The less-than-good news is that the cargo security bill before the U.S. Congress is woefully inadequate. Line pilot members of our Cargo Committee are working with ALPA’s Government Affairs staff to remedy omissions in the bill.
A Transportation Department official, during recent congressional testimony on the state of the U.S. airline industry, observed that the Administration’s 2003 budget provides only about 20 percent of the funds needed to install reinforced cockpit doors.
And then, the TSA issued a final NPRM (which translated, means no comments accepted) that allows the agency to revoke the license of any aviation employee the TSA believes to be a "security threat." The new rule does not provide criteria the agency may use to come to this conclusion nor provide protection for employees who may be falsely accused. The rule does provide the TSA with unlimited subjective power to eliminate our careers without any real, meaningful legal recourse. I was appalled at the callous disregard for our profession that this action demonstrated. The NPRM is well beyond being "unfair" to airline pilots. It’s not the manner in which democracies are supposed to work. We cannot allow this rule to stand.
We sometimes try to get the United States to emulate Canada in labor relations, but the Canadian government recently seemed to prefer coming down to the level of officials in Washington, D.C. The Canadian parliament recently voted for and implemented a huge increase in aviation security fees and taxes.

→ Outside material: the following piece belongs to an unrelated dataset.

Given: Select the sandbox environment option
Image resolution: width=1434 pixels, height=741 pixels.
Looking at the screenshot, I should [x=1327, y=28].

Airlines in that country were gleaning meager net revenues and barely staying out of the financial quagmire many U.S. carriers are experiencing.
Finally, our hearts and sincere condolences go out to the families, friends, colleagues, and co-workers of the seven astronauts who lost their lives on February 1. Everyone with any interest in space flight was greatly saddened while we watched TV news coverage as the space shuttle Columbia broke apart upon entering the Earth’s atmosphere during its return home. Seven brave lives were lost. NASA must now determine the causes of the accident to ensure they never happen again.
Those of us who fly for a living—albeit not on final approach from 39 miles high, at 12,500 mph, or with our fuselage heated to 3,000 degrees F—are well aware of the inherent dangers present during a flight. We are also cognizant of the joy, thrill, and awe that we all feel as we push through the skies from one point to the next. Flying is a relatively safe mode of transportation—due in large part to our collective efforts through ALPA and our individual vigilance to ensure flight safety every day on the line.
When in-flight tragedy occurs at any flight level in any part of the world, it affects us all—directly or indirectly. As you perform your normal preflight checks or takeoff and landing procedures, I urge each of you on the line to honor those seven brave souls who perished in Columbia and to remember our comrades who have lost their lives pursuing a piloting career.